The study, “Phosphoglycerate kinase is a central leverage point in Parkinson’s disease-driven neuronal metabolic deficits,” was published in the journal Science Advances.
Energy supply problems now thought to be behind nerve cell loss
Motor symptoms of Parkinson’s are caused by the loss of dopaminergic neurons, the nerve cells that produce dopamine, a chemical involved in motor control. Increasing evidence suggests that problems with mitochondria, cells’ energy centers, may be behind the loss of dopaminergic neurons.
Researchers now looked at a gene called PGK1, found in a region of DNA associated with genetic susceptibility to Parkinson’s. The protein it encodes, PGK1, is an enzyme important for glycolysis, a series of reactions that allow cells to produce small amounts of energy in the absence of oxygen.
The team found that increasing PGK1 activity in lab-grown neurons, even by a small degree, increased the production of ATP, the main source of energy for cells. This increase in ATP was enough to strengthen synapses — the connections between neurons that allow them to communicate — in neurons carrying mutations linked to Parkinson’s.
The protective effect of PGK1 appears to depend on DJ-1, also known as PARK7, a chaperone protein that helps other proteins fold into their correct shape. When DJ-1 is missing, the energy balance in neurons is disrupted, particularly within axons, the long neuronal projections that carry electrical signals from one neuron to another.
In this study, the researchers showed that both PGK1 and DJ-1 are essential for maintaining energy in neurons.
“There is a functional partnership between DJ-1 and PGK1, whereby DJ-1 directly modulates PGK1 activity,” the researchers wrote.
These results establish PGK1 as a crucial leverage point in synaptic function and [Parkinson’s]-related dysfunction. … Therefore, the mechanisms that control PGK1 abundance, activity, and localization … are of significant therapeutic potential.

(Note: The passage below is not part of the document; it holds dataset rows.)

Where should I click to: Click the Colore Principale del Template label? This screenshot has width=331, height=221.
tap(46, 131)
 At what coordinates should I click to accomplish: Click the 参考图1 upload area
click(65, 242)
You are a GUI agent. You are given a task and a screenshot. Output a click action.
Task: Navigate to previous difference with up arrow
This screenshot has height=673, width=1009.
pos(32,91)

The team also tested whether activating PGK1 could protect neurons in living organisms. By using a virus to deliver more PGK1 to the brains of mice, they found that it protected dopamine-producing neurons from damage caused by energy stress.

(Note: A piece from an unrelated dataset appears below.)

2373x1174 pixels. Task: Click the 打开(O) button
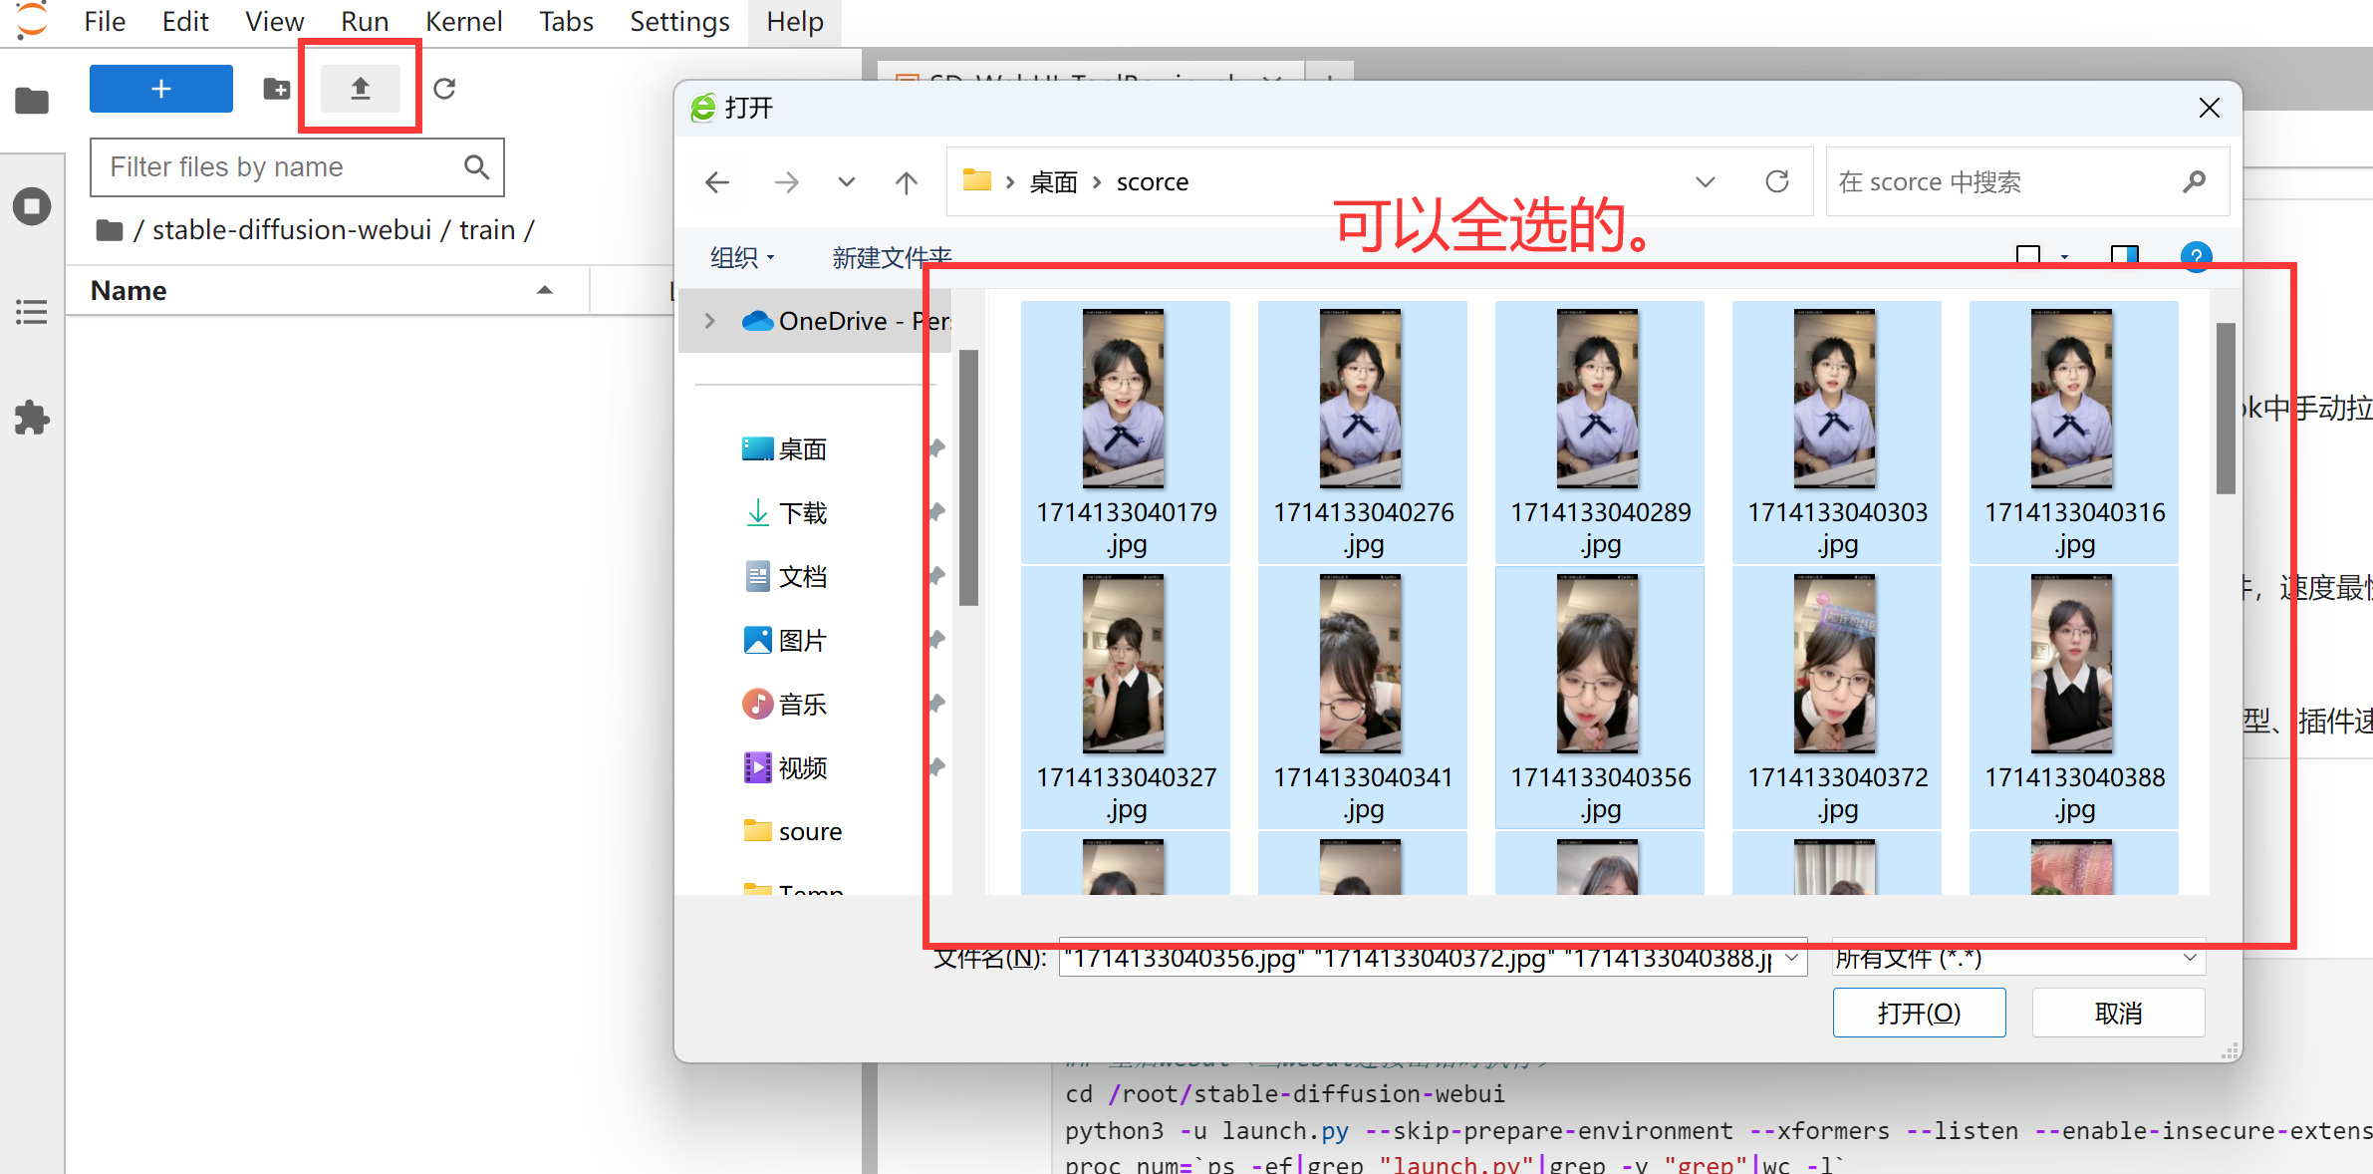click(x=1918, y=1013)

“These results establish PGK1 as a crucial leverage point in synaptic function and [Parkinson’s]-related dysfunction,” the researchers concluded. “Therefore, the mechanisms that control PGK1 abundance, activity, and localization, which are not well understood, are of significant therapeutic potential.”
According to the release, this work shows that the PGK1 enzyme “has an unexpectedly critical role in the production of chemical energy in brain cells,” and “boosting its activity may help the brain resist the energy deficits that can lead to Parkinson’s disease.”